• _Reading text_:
----

So I had a house party and weeks before that he kept saying he was going to sleep in my bed with me but that’s fine cause we slept in the same bed 3 time before and nothing ever happened apart from cuddles. But this time well as you can guess we had sex. Really good sex. It started as nothing, just cuddling and stuff and he kept messing around with my clothes and then we were face to face (well I was on top of him cause we were pretty much wrestling, hah) and we kissed I don’t know who kissed who but to be honest doesn’t matter cause we both kissed each other back then after that we had sex.
Then feel asleep and cuddle till we woke up. I had to wake up before him cause I had to check on my house and my mates (house parties can get messy) and then went back to bed and he took me and cuddles me more. Then like 1 hour later he and his mates that stayed round had to go cause they were going to Vfest for the weekend. So that’s pretty much it and no it wasn’t drunken sex we were both sober.

So my question is should I be scared that our friendship will be awkward or gone? I would die if I can’t be friends with him anymore. I care about him so much and I’m really scared, when we were in bed I kept asking him why he was doing that and he was like I’m not doing anything and kept smilling the whole time. When he gets back from Vfest I’m going to try and see him but I just don’t want it to be awkward I know it might not be but I’m just scared .

WHAT SHOULD I DO? WHAT SHOULD I SAY AND WHAT DOES IT MEAN? I’m so confused and I don’t want to be. I don’t want to lose him.

Alty
Aug 18, 2012, 04:08 PM
Why not tell him how you're feeling about this, that it was a great evening, but you're worried about losing his friendship. Ask him how he feels about it.

The thing is, men are less emotional about sex. He likely had an itch to scratch, you helped him scratch it, and that's that. For women sex is emotional, which is why you're worrying about this. I have a feeling he's not even giving it a second thought. But do talk to him, let him know that you're feeling this way.

----

• _Extracted data_:

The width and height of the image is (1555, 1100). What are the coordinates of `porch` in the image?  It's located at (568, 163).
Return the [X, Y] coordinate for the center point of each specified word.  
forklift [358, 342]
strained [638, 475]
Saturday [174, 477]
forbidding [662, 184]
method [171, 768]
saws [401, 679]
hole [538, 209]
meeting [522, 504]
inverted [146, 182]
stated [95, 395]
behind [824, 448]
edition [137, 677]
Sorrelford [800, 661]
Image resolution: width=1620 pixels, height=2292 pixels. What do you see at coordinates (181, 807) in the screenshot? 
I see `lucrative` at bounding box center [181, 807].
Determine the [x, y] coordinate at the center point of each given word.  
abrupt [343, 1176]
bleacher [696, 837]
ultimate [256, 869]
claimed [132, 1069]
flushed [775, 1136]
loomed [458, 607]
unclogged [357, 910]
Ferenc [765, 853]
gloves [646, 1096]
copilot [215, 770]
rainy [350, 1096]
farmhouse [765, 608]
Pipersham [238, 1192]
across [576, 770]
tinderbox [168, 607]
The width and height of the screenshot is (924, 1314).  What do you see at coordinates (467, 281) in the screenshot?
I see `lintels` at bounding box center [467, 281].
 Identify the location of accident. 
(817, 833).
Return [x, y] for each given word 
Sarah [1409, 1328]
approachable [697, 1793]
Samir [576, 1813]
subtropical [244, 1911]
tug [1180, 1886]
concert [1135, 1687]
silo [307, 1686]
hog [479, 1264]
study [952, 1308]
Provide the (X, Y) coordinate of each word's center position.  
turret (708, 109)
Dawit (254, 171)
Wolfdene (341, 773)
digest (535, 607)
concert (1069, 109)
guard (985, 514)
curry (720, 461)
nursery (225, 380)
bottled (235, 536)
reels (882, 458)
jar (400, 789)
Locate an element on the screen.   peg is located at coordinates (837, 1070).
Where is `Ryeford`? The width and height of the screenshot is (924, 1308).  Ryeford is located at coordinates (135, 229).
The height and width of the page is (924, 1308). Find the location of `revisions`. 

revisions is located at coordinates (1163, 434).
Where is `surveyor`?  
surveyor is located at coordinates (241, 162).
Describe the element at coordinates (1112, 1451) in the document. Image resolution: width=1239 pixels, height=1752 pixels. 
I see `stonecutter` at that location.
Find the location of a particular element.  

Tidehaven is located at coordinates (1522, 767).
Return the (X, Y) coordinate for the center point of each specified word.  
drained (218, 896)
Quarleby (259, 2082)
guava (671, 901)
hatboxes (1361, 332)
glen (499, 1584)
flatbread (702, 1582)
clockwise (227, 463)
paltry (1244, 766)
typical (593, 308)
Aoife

----

• _Your tasks_:
**A.** According to the forum post, where were the friend and his mates going for the weekend?
**B.** Summarize the forum post in two sentences.
**C.** In the forum post, why did the writer have to wake up before the friend the morning after the party?
The listing has no connection to the forum post.

• _Results for the exercise_:
**A.** They were going to Vfest.

**B.** The writer describes having sober sex with a friend after a house party and cuddling until morning, before he and his mates left about an hour later for Vfest. The writer fears their friendship will become awkward or end, and a reply advises telling him about these feelings while suggesting he is probably not giving it a second thought.

**C.** The writer had to check on the house and the friends who had stayed. The post explains that house parties can get messy.